◆ EXERCISE OBJECTIVE ◆
Transcribe the listing below exactly, without pictures.

━━ DATASET ENTRIES

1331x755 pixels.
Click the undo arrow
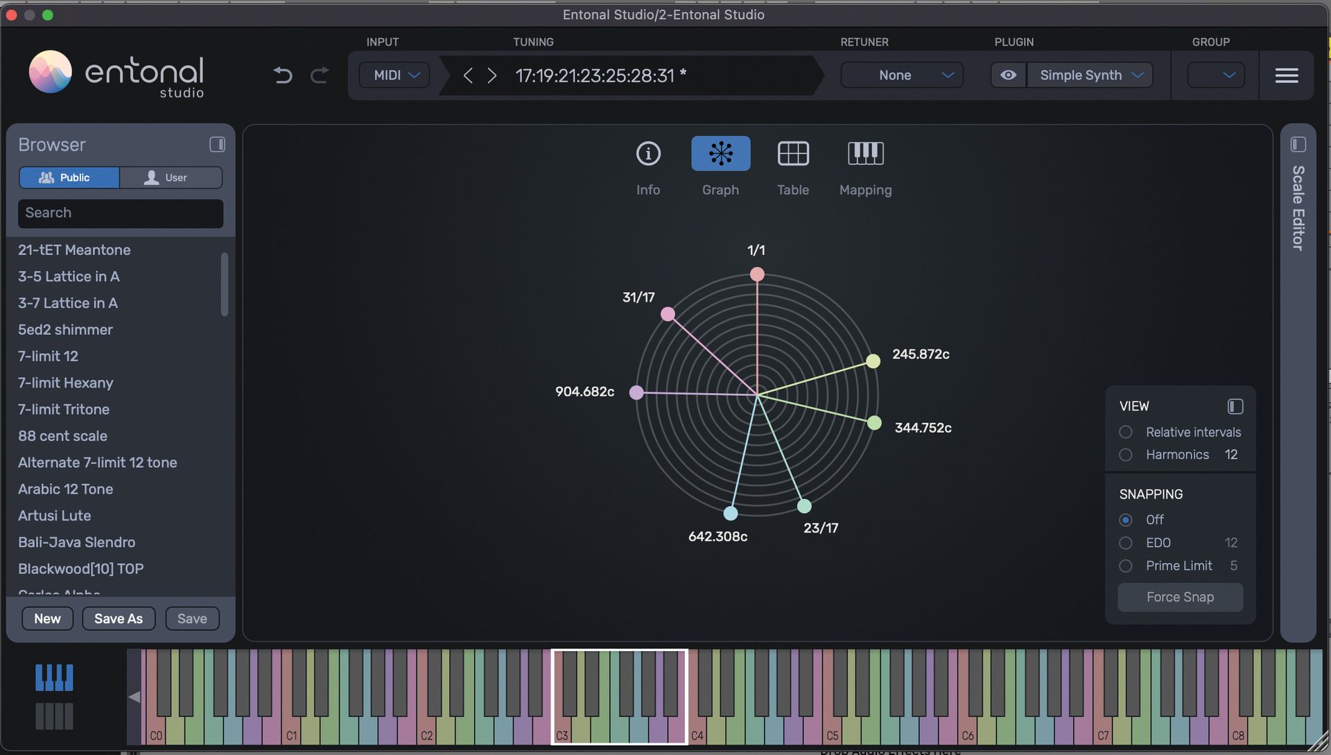click(x=282, y=75)
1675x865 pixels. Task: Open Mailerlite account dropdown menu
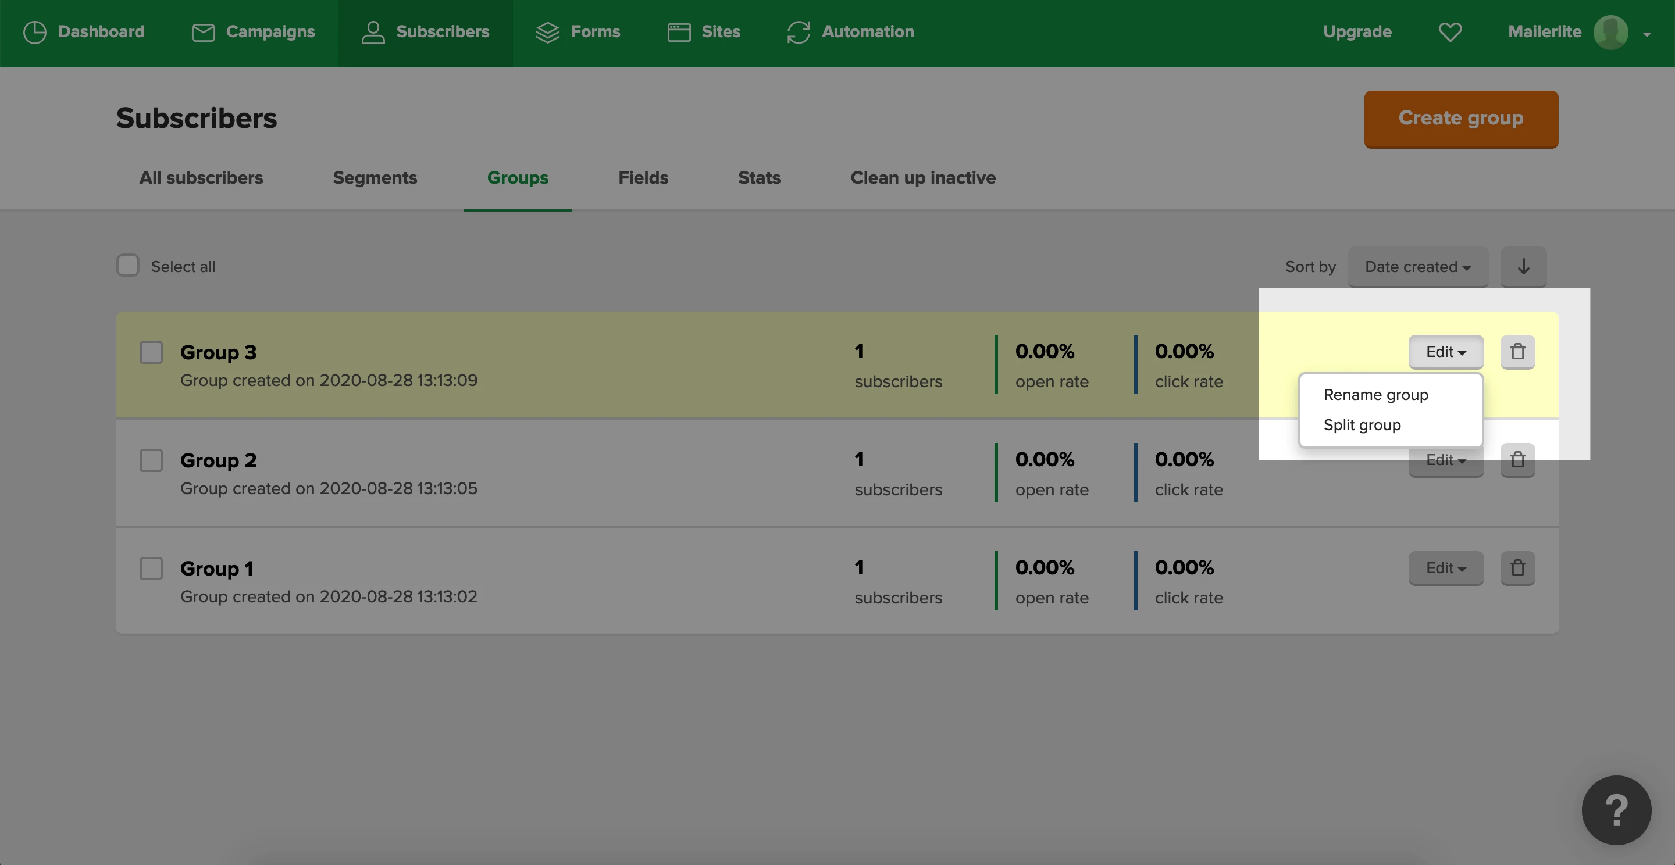click(1646, 34)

━━━━

◆ EXERCISE RESULT ◆
1331x755 pixels.
Click the undo arrow
click(x=282, y=75)
1675x865 pixels. Task: Open Mailerlite account dropdown menu
click(1646, 34)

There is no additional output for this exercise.